Sounds busy, doesn’t it? It is, and purposely so. It’s bursting at the seams with name-dropping and plot-driving contrivances. It doesn’t even care that it misidentifies Mykelti Williamson as one of the defecting convicts rather than Cage’s Poe’s one true friend, and the McGuffin keeping our star, and us, involved in the proceedings. Let’s check out the trailer, circa 1997:
What I found particularly interesting about that trailer is that 90s-trailer-voice-guy made it a point to tell us that the film is directed by Simon West. Interesting because prior to directing this film West’s most-recognized work was Rick Astley’s “Never Gonna Give You Up” video. Yes, this film Rick-rolled us long before we even realized that was a thing.
Also, with the benefit of hindsight, we see that this film gifted us with one the best GIFs to grace our screens in the past ten years. If you don’t know, now you know: Blow Gently on The Screen for Five Seconds GIF.
Even without the user interaction this sequence from the film has made its way into the annals of GIFdom as shorthand to express the sweet breeze of freedom on the face of the caged, or Caged, I could say. (Sorry, that was too easy.)

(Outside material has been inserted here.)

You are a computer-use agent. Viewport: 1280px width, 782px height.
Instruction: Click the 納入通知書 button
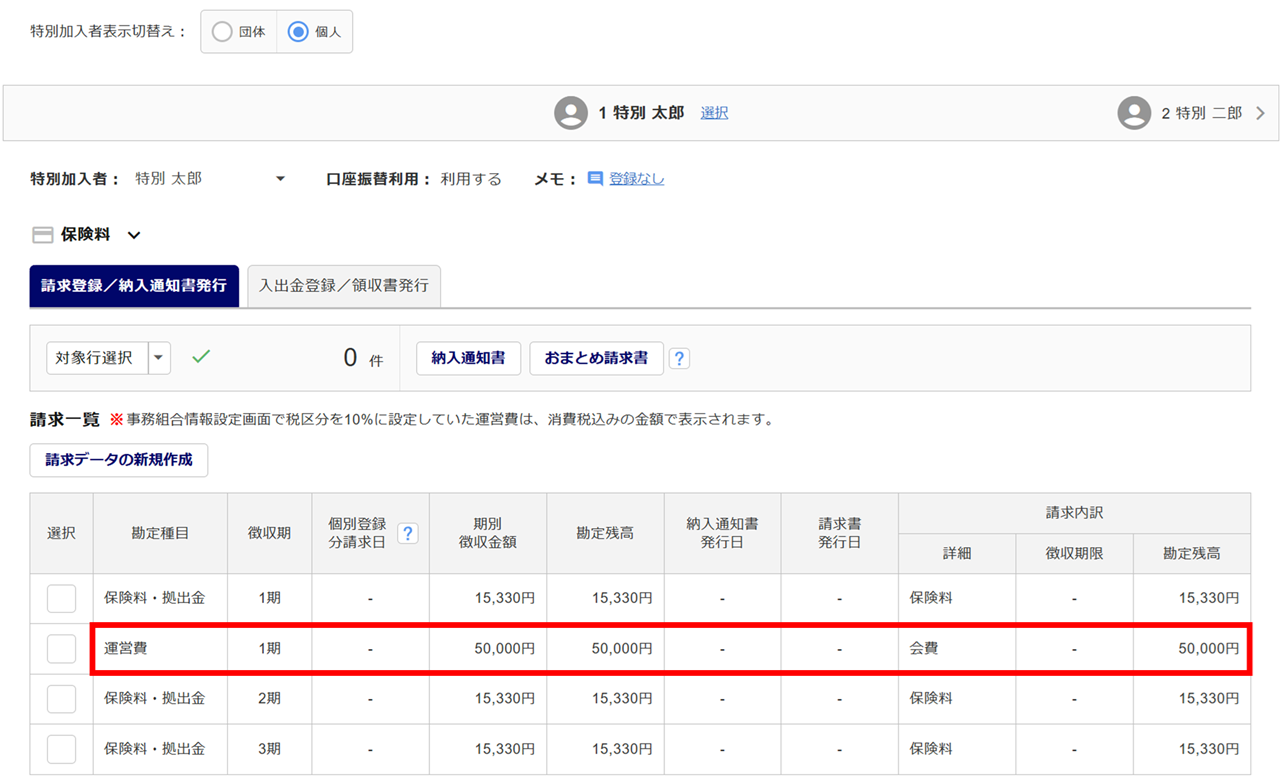(x=468, y=358)

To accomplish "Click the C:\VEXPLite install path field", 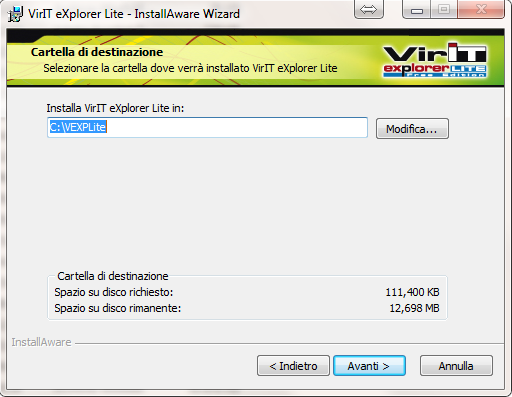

When discussing this film, particularly in relation to its inclusion of an exploration of the career of Cage, it benefits us to bring up several points about his contributions to its overall structure. It was Cage who suggested the character of Cameron Poe be from America’s South, that he be a military-trained hero prior to the character’s Call to Adventure, and the inclusion of the Bunny Rabbit. The first point informs the other two, and it is from this character choice that the film lines up firmly with RAISING ARIZONA as being another cartoon of the real world.
Poe speaks in long drawls, with a big booming voice, so that everything he says has dramatic weight just because it takes so fucking long to sit through. Pair this with Baby-O’s wild oscillations between fragility and immortality, a brutal sight-gag with a severed arm, a firetruck that slams into an armored car that causes an explosion to rain money down on a Las Vegas street, or the idea that a dozen men with ropes can pull a Boeing 727 any measure of distance across a salt flat, and you’ve got a hyper-realized fantasy realm satirizing reality. Cars and human bodies fall from the sky and inconvenience passersby, causing mild agitation. Not to mention the number of prisoners on the plane. At first there are a handful, then they “drop six and pick up ten” in Carson City, but when a shootout takes place at Lerner Airport, there are so many convicts of indeterminate origin and featureless recognition that the filmmakers could’ve literally drawn in a few extra on the film cells, à la MC Skat Kat in a Paula Abdul video, and I would’ve been like “Sure, that checks out. Let’s roast these pigs in this Kill Box, what’d ya say?”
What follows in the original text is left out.